First they remove it for new models, then they remove otheros and piss people off who bought the console for 600$, then they start bringing out HD collections of PS2 games which I wouldn't even consider getting if I had the original PS2 ones working on my PS3, then they get attacked by hackers etc etc (we all know the story)
and now suddenly they want to bring back PS2 support out of nowhere and expect people to pay AGAIN? Good thing I haven't purchased any HD collection game so far.

Also before anyone replies with "who cares about backward support just get a cheap PS2", I do own a PS2 but its seriously annoying to always switch my Videoinput cables, which I have to do because I still have many consoles plugged in. Other than that it's just a waste of space in my room. 
I mean who really wants to dust off his PS2 just to play it for some weeks and then put it back again before it starts collecting dust.

On my side, I'm not getting the new Ps3 and I'm really getting annoyed with Sony even though they might have good spirit behind it or whatever, I don't think that I can actually be the only one who is mad at this as many have bought the PS3 knowing, or at least be pretty sure about that it won't have Ps2 support anymore.

Just my 50 cents.


----------



## rockstar99 (Jun 20, 2011)

Alright im using all the money im saving for a 360 for this


----------



## cosmiccow (Jun 20, 2011)

Assax: Exactly, you expressed some of my thoughts.
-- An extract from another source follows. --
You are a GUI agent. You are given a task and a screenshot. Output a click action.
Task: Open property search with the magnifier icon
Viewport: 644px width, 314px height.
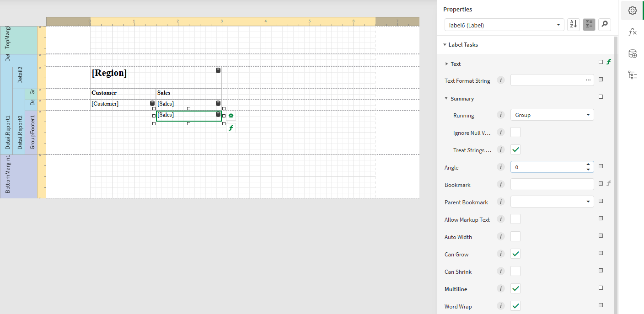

Personally I would still buy one if it is cheap. I bought my PS3 very late and I knew it didn't have PS2 and OtherOS anymore, so that's fine.. But for everyone else, especially early adaptors - that had the wonderful experience of Sony stealing something they bought - your points are very true!


----------



## Assax (Jun 20, 2011)

cosmiccow said:
			
		

> Assax: Exactly, you expressed some of my thoughts.
> 
> Personally I would still buy one if it is cheap. I bought my PS3 very late and I knew it didn't have PS2 and OtherOS anymore, so that's fine.. But for everyone else, especially early adaptors - that had the wonderful experience of Sony stealing something they bought - your points are very true!
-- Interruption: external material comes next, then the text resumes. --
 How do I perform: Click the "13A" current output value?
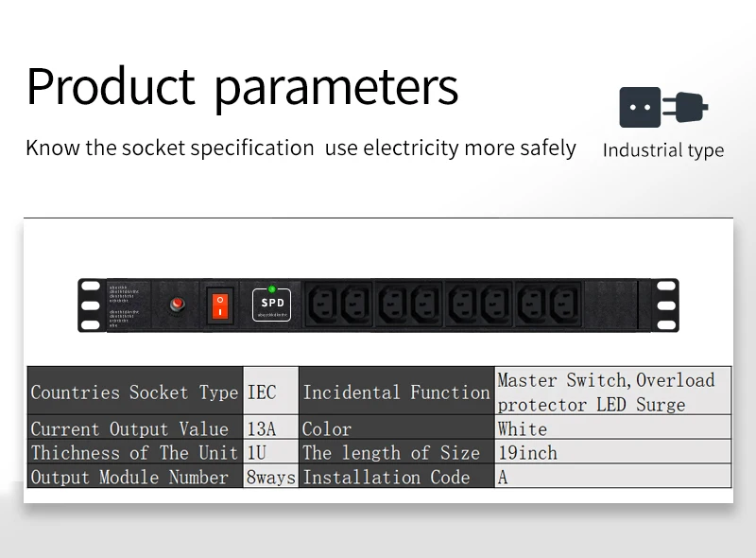pyautogui.click(x=262, y=429)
I'm a late adaptor too, I bought it after BC was removed but before OtherOs was stripped, it didn't matter much to me, what I care more about is just that if it is really coming and will be hardware emulated then I wouldn't buy the one I own now if I had the choice between non BC and BC for the same price, maybe even cheaper.


----------



## MEGAMANTROTSKY (Jun 20, 2011)

Assax said:
			
		

> -snip-


I agree with you. Regardless of what result has been, the ensuing path has been one of vacillation and dirty tricks.

@Johnny_Drama: I don't think that's an honest argument. True, Sony is not forcing him at gunpoint to buy a new model, but how does it really endorse Sony when a consumer is subjected to the following processes?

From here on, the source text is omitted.